中文摘要：

来源于长穗偃麦草的基因Lr24对小麦叶锈病具有很高的抗性,本研究旨在开发用于Lr24基因分子标记辅助育种的新的分子标记。从定位于小麦3D染色体的22对SSR、EST-SSR引物中筛选出4对揭示TcLr24多态性的引物,用468株F2抗感群体对这4对引物进一步检测,得到1个与Lr24共分离的EST-SSR标记Xcwem17。对该标记进行测序,并设计了STS引物。用该STS引物及已知的Lr24SCAR引物对试验群体进行验证,两对引物在该F2群体中均表现共分离,且Xcwem17可在TcLr24单基因系和已知含Lr24的农家品种泰山1号中可扩增出180bp单一条带,感病对照及其余7个近等基因系无扩增。该EST-SSR标记可直接用于分子标记辅助选择。

英文摘要：

Wheat （Triticum aestivum L.） leaf rust, caused by Puccinia triticina （formerly P. recondita f. sp. tritici）, is one of the most destructive diseases on wheat production throughout the world. The use of resistant varieties is an economical, efficient and environmental-friendly way for minimizing the losses caused by wheat leaf rust. To date, about 90 leaf rust resistance genes have been found or identified in wheat and its relatives.

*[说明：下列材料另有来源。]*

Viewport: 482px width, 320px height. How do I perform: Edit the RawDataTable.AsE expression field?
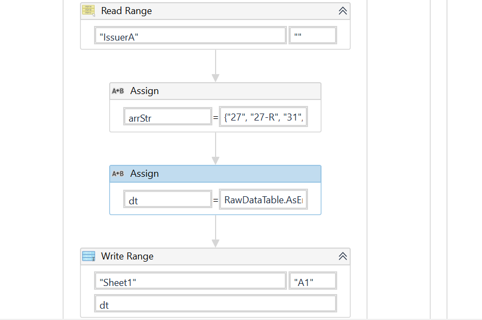tap(264, 201)
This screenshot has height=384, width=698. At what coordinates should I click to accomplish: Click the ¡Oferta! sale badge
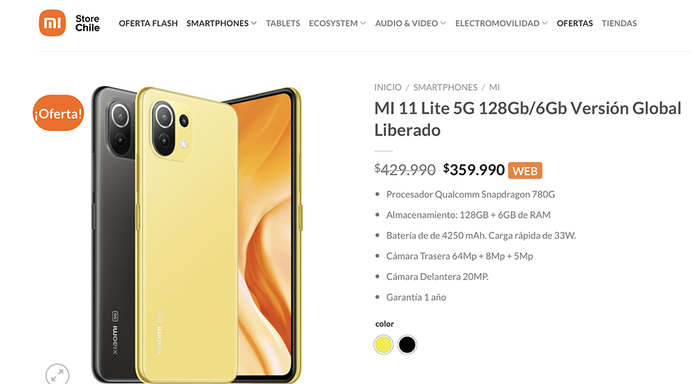[x=59, y=113]
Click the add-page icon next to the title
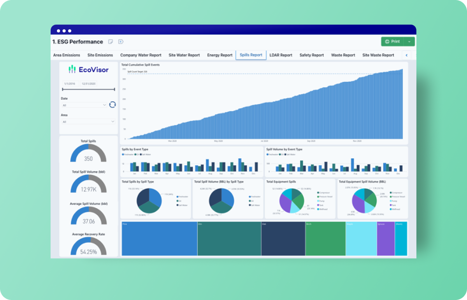467x300 pixels. 121,42
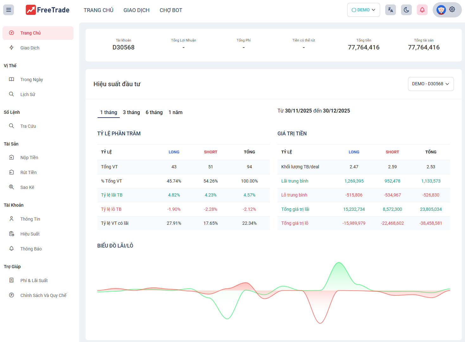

The resistance gene Lr24, derived from Thinopyrum ponticum （2n = 70）, confers very strong resistance to wheat leaf rust. Eight molecular markers of Lr24 have been developed, however more markers are needed for identifying and mapping the gene. In the present study, Xcweml7 was discovered as a new EST-SSR marker of Lr24 with the susceptible line Thatcher and 468 individuals of F2 progeny derived from a cross between TcLr24 and Thatcher. The wheat seedlings of parents and Fz generation were inoculated solely with leaf rust spores, and cultured in greenhouse at （20±5）℃. The infection types （IT） of all plant materials were scored in six grades with Roelfs＇s system at the 14th day after inoculation. Twenty-two pairs of SSR and EST-SSR primer on wheat chromosome 3D were used to tag the resistance gene Lr24. One of the four polymorphism pdrners co-segregated with Lr24 was acquired after testing with 468 F2 individuals. Sequence analysis showed that Xcweml7 was 223 bp, in which from the 7th to 220th bp （coding 71 amino acid residues） showed 36% identity to a poly-protein gene of rice chromosome 5. The marker Xcweml7 was further converted into a STS marker, and tested together with a reported SCAR marker in the same population. The results showed that they both co-segregated with Lr24, and could amplify a single 310-bp （SCAR marker） or 180-bp （STS marker） band only in TcLr24 and Taishan 1 （a landrace carried Lr24）. It suggests that the STS marker developed in the study can be used in MAS directly.